1. Always start with quality ingredients.
There is really no substitute for quality proteins. But beyond taste, responsibly raised meat helps lower the environmental impact of our diets, and allows us to know that the animals were treated humanely.
3. Start long cooks the night before.
Smoking large cuts of meat seem to take a little (or sometimes a lot) longer than expected. Starting the night before takes the stress away from rushing to finish the cook for serving time. Resting longer is almost always a good thing if it finishes early.
4. Cook by temperature and not by time.
Since there are so many variables, cook time is just an estimate. Temperature is precise. Always use a remote probe thermometer to check the internal temperature of the meat. And remote thermometers can allow you to monitor the smoker and meat temps without having to be right there.
5. Temperature and fire control are super important.
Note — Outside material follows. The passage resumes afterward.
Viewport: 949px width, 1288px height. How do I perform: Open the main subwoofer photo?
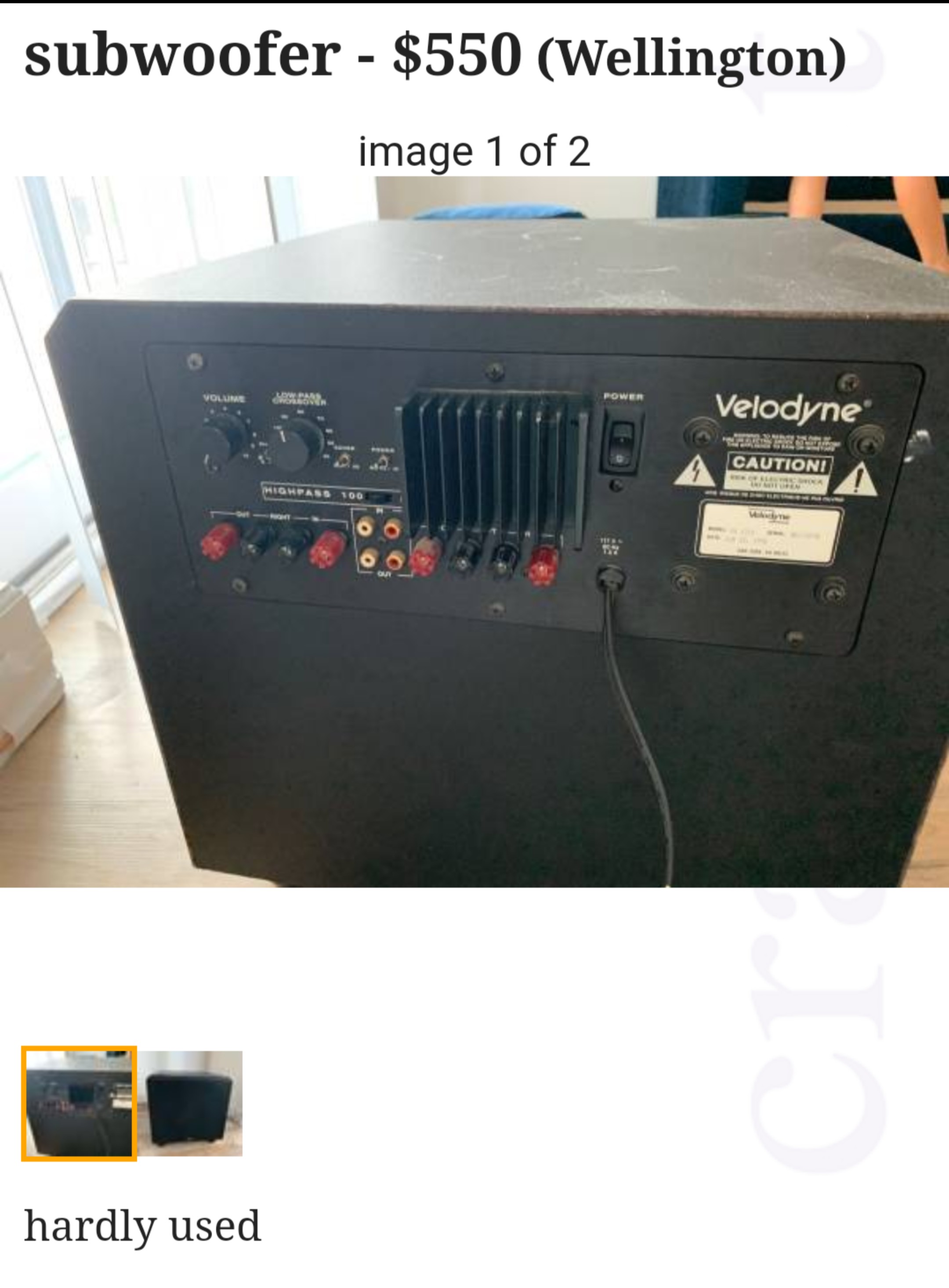click(474, 532)
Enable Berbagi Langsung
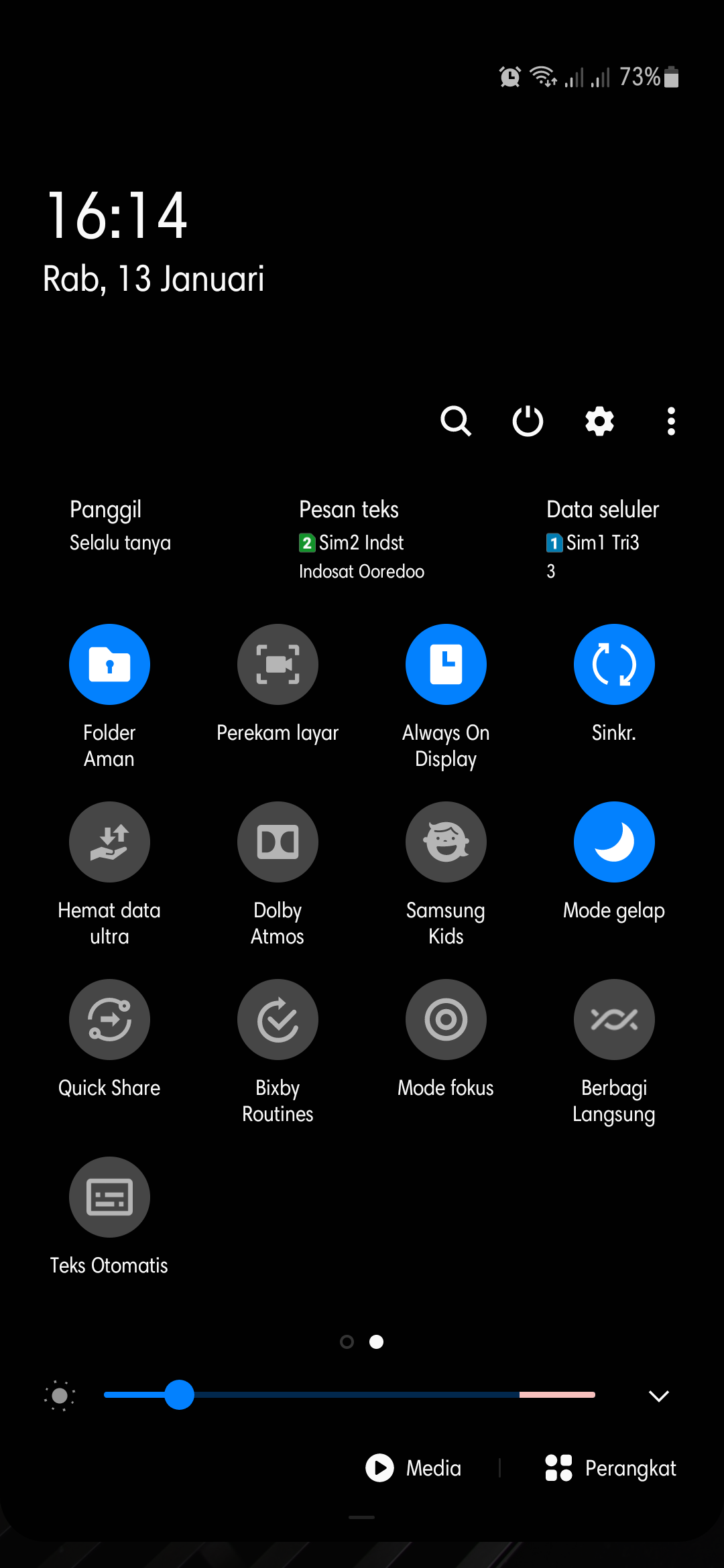 coord(614,1019)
There are a few tricks to getting the temperature up slowly and keeping it steady, like adjusting the vents and/or using a temperature control fan.
6. Don't open the lid unless you have to.
The lid is designed to be closed to maintain temperature and keep the smoke in, so only open it when necessary. When you do open the smoker, be sure to "burp" some hot air out before opening it all the way to avoid a scary and potentially dangerous "flashback."
7. Use a water bath.
The water will add humidity to the smoker's environment, which is good for attracting smoke to the meat. The pan catches the drippings, preventing flare-ups and helping to keep your smoker nice and clean.
8. Don't skip the rest.
After reaching the "pull temp" and removing the meat from the smoker, the internal temperature will often continue to rise. Resting gives the meat time to redistribute all those juices, so it stays that way. This is an important part of the cook, and cannot be rushed if you want perfect results. If it's a large cut like a brisket or a pork shoulder, rest it wrapped up in an insulated cooler.
9. Clean the grill grates right after using
Rather than waiting until next time. They are way easier to clean when still hot. And remember to clean your smoker once it's cool before the next use, as ash can impede proper airflow. A shop vac is helpful. You can (and totally should) re-use any leftover charcoal or wood chunks.
10. Don't over-smoke the meat
Using the right wood for smoke to pair with the protein you are smoking makes a big difference. And you don't want to use too much smoke, which can be a turn-off for a lot of people.